Soma Coal Enterprises engineer Mehmet Utkan (25) was interviewed by Habervesaire, a news portal of the Istanbul Bilgi University’s department of communications, immediately after the accident. He also contests the official death toll from the May 13th disaster. “We know that it is above 450. So far the confirmed number is above 400. These are the figures that people are talking about.”
Safety inspections Utkan also claims irregularities over safety inspections were widespread. He says he was off duty on the day of the explosion but immediately returned to Soma to assist in the rescue effort.
“The inspections are supposed to be conducted without notice. However, one week before the arrival of the inspector, I already know where he will stay. Inspections are supposed to be like raids. Here, they are conducted by invitation,” he told Habervesaire.
The cause of the fire inside the mine has been disputed. Initially, the mine operators said an explosion in a power distribution unit had led to a major fire. However, at a press conference in Soma last Friday, it said “overheating led to a collapse” in a different area of the mine. An initial report quoted by the chief prosecutor investigating the accident made a different claim, saying the fire was caused by the oxidation of coal.
Turkey’s labour and social security minister, Faruk Celik, told the country’s parliament on Wednesday the mine in Soma has been subjected to eight scheduled and eight spot checks. A 17-member parliamentary committee is to be set up to investigate responsibility for the accident.
Effects of tragedy As the investigation unfolds, the effects of the tragedy in Soma are only beginning to be felt.
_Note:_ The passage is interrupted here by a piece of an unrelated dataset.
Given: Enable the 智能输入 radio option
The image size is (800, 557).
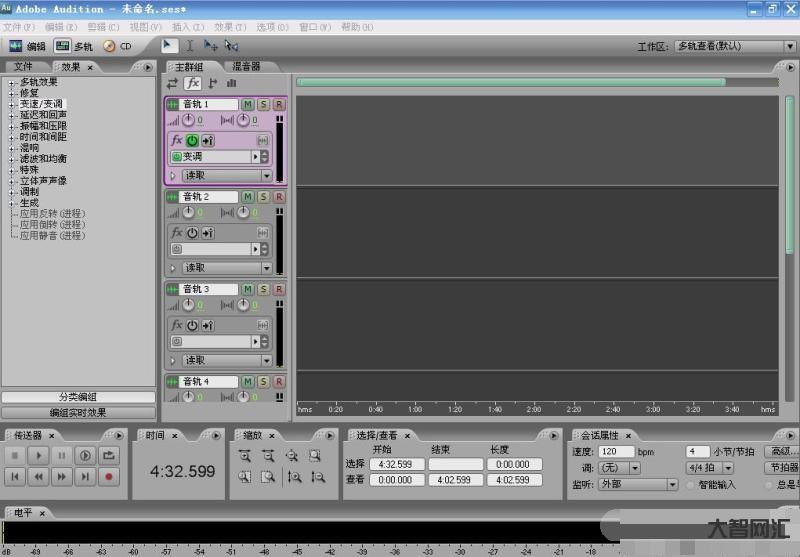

Twenty-two year-old Tayyip Senlik studied banking at university level, but failed to find a job in that sector and instead took a job at the afflicted mine in Soma. According to his brother, Ramazan, also a miner, Tayyip was rescued shortly after the mine explosion happened, but returned to help save his colleagues.
Soma, a town of about 100,000 people, is today beset by fear and anger. After now-banned street protests broke out last week, demonstrators and lawyers representing miners’ families were detained by riot police.
“There is lots of fear in Turkey, but after this point with my brother lying in the cemetery,” said Ramazan, “I am only afraid of God. Who else should I fear in this situation?”